On Saturday, March 1, the Big Valley Snowmobile Club, held its annual Bean-Hole-Bean dinner at the club house on U.S. Route 2. John Donahue and Steve Campbell put the beans in the ground on Friday to cook slowly for 24 hours.
The menu for this affair included home-made potato salads by Gil Sirois and Louis Conrad; doughnuts cooked on the premises by Ted and Terry Pettengill and Janice and Bruce Willette; plus other goodies, all made by members of the club.
A good crowd attended and enjoyed the food and having a good time meeting old friends and making new ones.
On March 10, Mrs. Mildred Kennard, formerly of Island Falls and now at Madigan Estates, will be 102. (See this week’s County Face). She is the oldest citizen of Island Falls and the holder of the Boston Post Cane. She is very alert and enjoys receiving cards and notes from her many friends in the area.
I am still trudging out into the bitter cold to feed all my wildlife friends and they all seem to enjoy it very much. Still have no nuthatches at my bird feeders but have plenty of other, smaller birds and, of course, the dratted red and gray squirrels.
I have two big gray ones that come every mid-morning and about three little red ones that arrive most any time. Have one feeder that they really like, hanging upside down, hanging on to the branch with one foot and the other on the feeder. Takes them no time to clean out the particular feeder.

# Data extracts

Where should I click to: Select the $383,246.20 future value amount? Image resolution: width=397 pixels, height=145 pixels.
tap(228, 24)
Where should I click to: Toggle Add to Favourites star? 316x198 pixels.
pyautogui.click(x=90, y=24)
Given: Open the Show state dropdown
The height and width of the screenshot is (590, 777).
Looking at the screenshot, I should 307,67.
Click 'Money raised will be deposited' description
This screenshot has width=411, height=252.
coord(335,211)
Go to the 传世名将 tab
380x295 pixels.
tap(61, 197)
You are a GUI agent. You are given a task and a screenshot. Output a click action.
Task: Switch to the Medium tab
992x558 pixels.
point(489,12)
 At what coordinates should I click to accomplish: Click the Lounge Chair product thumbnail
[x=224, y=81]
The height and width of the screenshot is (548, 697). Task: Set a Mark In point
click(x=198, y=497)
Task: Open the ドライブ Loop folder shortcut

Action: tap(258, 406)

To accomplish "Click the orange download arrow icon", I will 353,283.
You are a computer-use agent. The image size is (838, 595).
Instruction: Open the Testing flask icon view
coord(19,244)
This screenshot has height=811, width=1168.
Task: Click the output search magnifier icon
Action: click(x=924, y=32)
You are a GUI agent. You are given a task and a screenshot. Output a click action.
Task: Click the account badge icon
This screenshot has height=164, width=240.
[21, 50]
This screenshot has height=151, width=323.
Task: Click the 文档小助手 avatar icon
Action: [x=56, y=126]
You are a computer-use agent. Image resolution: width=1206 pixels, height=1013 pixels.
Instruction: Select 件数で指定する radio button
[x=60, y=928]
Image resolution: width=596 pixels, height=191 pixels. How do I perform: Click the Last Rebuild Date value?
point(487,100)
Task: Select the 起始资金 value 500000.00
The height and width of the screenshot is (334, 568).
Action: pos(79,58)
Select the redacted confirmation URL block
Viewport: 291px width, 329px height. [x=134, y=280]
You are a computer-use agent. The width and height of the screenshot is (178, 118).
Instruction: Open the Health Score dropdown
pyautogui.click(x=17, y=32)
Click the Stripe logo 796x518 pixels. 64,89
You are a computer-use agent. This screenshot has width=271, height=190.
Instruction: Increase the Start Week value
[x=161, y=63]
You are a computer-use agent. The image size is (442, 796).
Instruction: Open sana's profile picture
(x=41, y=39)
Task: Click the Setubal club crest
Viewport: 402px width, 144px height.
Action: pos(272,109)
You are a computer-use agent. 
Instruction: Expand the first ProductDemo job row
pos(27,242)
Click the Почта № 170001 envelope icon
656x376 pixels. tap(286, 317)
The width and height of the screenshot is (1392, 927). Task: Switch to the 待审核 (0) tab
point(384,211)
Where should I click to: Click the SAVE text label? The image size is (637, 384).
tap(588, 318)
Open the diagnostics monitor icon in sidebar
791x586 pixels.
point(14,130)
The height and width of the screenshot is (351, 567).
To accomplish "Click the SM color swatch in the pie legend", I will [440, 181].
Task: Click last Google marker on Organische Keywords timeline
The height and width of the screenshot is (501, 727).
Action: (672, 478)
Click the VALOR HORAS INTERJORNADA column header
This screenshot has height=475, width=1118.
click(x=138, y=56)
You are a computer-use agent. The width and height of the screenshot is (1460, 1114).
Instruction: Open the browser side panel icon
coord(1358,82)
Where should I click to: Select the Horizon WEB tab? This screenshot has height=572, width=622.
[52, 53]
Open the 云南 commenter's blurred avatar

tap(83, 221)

# List of tasks
1. In the community news column, rewrite the passage starting at "A good crowd" and ending at "in the area.", changing "Boston Post Cane" to "Boston Post cane".
2. Answer these questions using the community news column:
(a) Who put the beans in the ground for the dinner, and on what day?
(b) What age will Mrs. Mildred Kennard reach on March 10?
(c) How many big gray squirrels come to the feeders every mid-morning?
3. Condense the paragraph of the community news column that begins "On March 10, Mrs. Mildred Kennard" and keep its main facts.

# Task-by-task outputs
1.
A good crowd attended and enjoyed the food and having a good time meeting old friends and making new ones.
On March 10, Mrs. Mildred Kennard, formerly of Island Falls and now at Madigan Estates, will be 102. (See this week’s County Face). She is the oldest citizen of Island Falls and the holder of the Boston Post cane. She is very alert and enjoys receiving cards and notes from her many friends in the area.

2.
(a) John Donahue and Steve Campbell put the beans in the ground on Friday.
(b) She will be 102.
(c) Two big gray squirrels come every mid-morning.

3. Mrs. Mildred Kennard, formerly of Island Falls and now at Madigan Estates, turns 102 on March 10. She is the town's oldest citizen and holds the Boston Post Cane. She is very alert and enjoys cards and notes from her many friends in the area.